Exercise requirements: Retype every line from the one containing "This screenshot has" through the last line of the records below, both included; leave out the pictures.

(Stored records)

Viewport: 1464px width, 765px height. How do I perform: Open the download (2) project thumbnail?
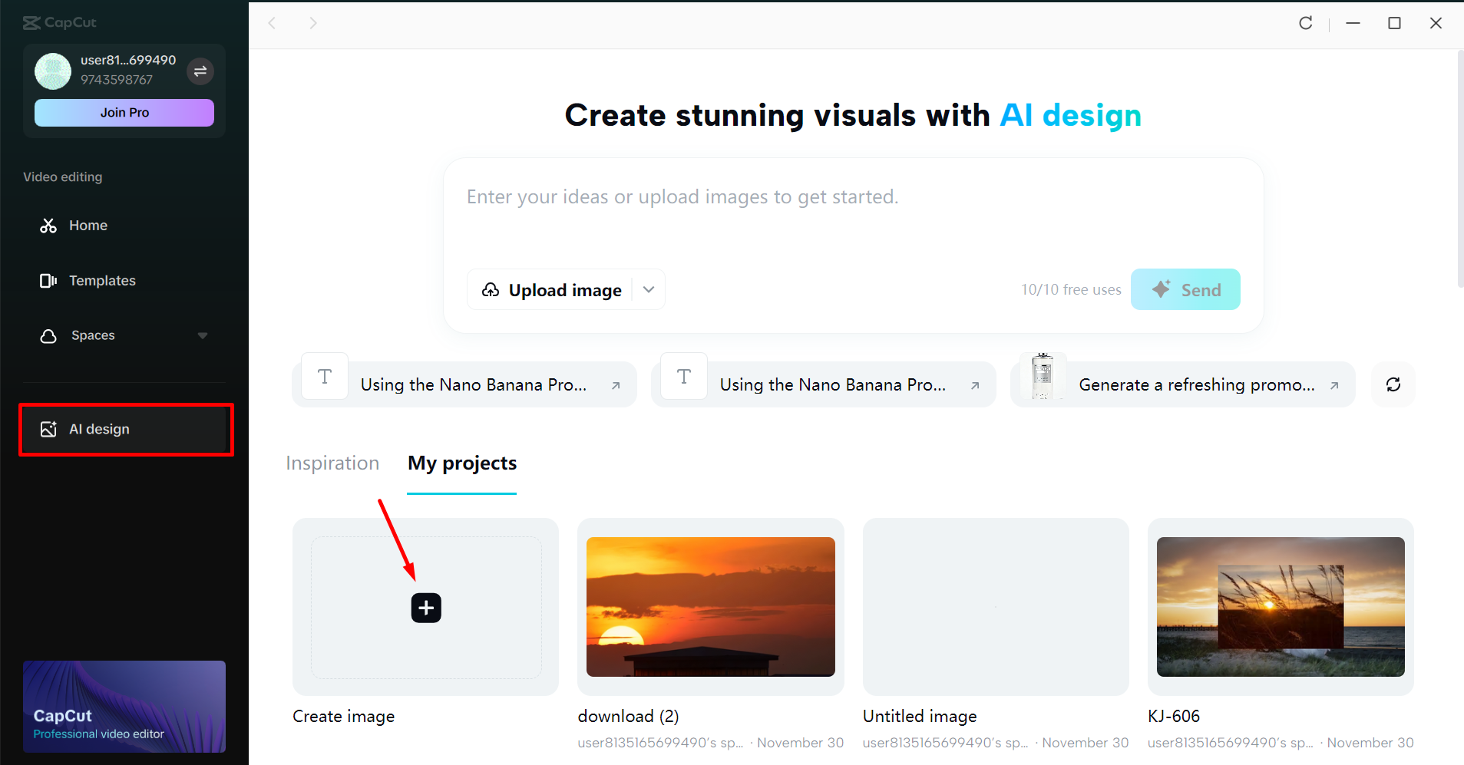(709, 607)
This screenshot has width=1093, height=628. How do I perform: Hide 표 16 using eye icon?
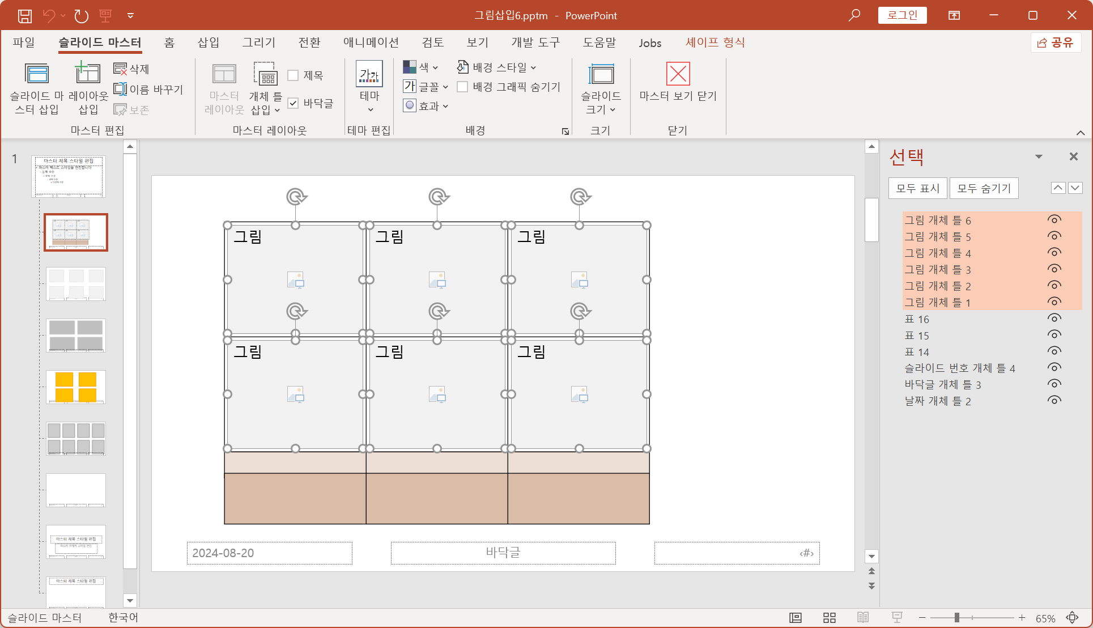(1054, 319)
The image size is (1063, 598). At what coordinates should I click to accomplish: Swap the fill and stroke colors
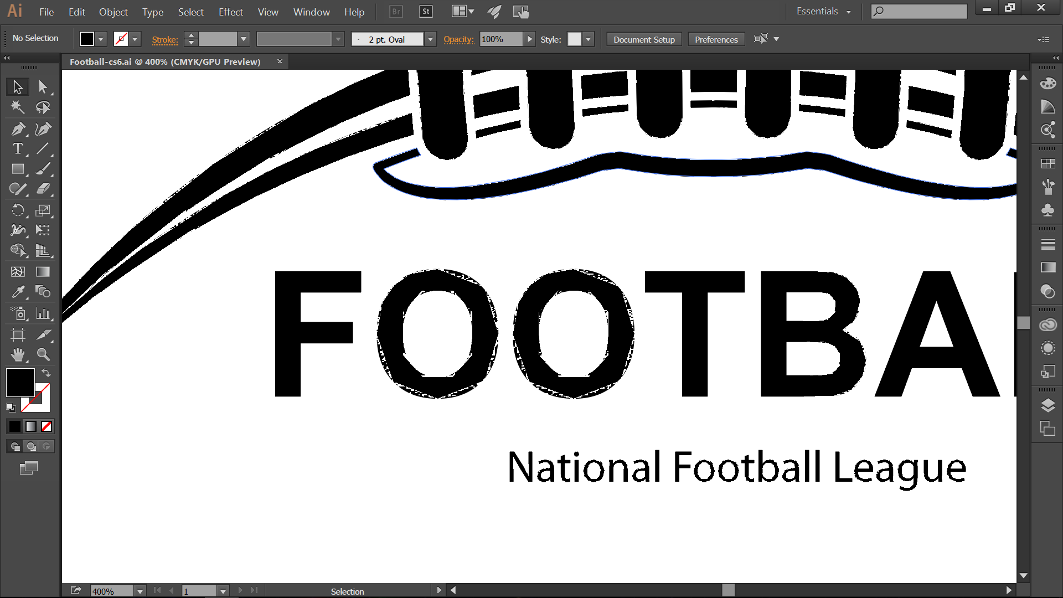tap(47, 373)
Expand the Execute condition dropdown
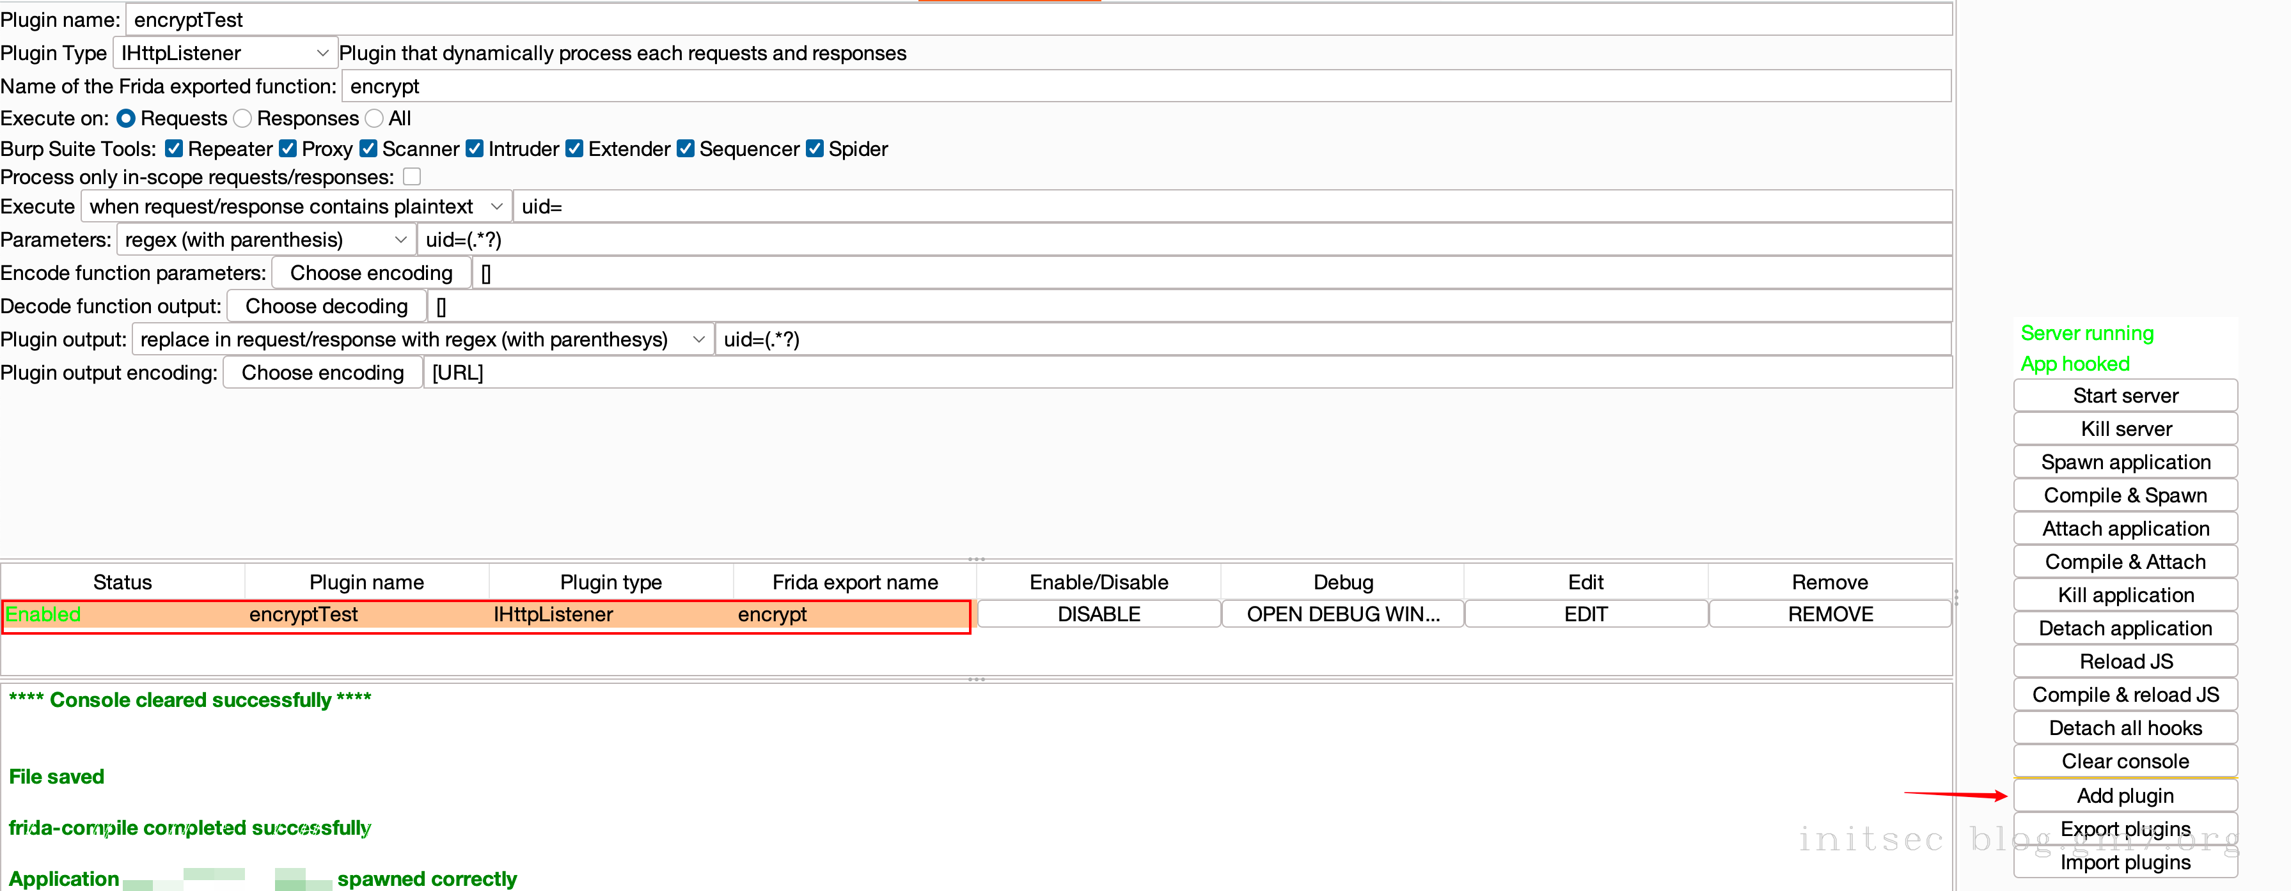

Result of the exercise:
This screenshot has width=1093, height=628. How do I perform: Hide 표 16 using eye icon?
(1054, 319)
The image size is (1063, 598). At what coordinates should I click to accomplish: Swap the fill and stroke colors
tap(47, 373)
Expand the Execute condition dropdown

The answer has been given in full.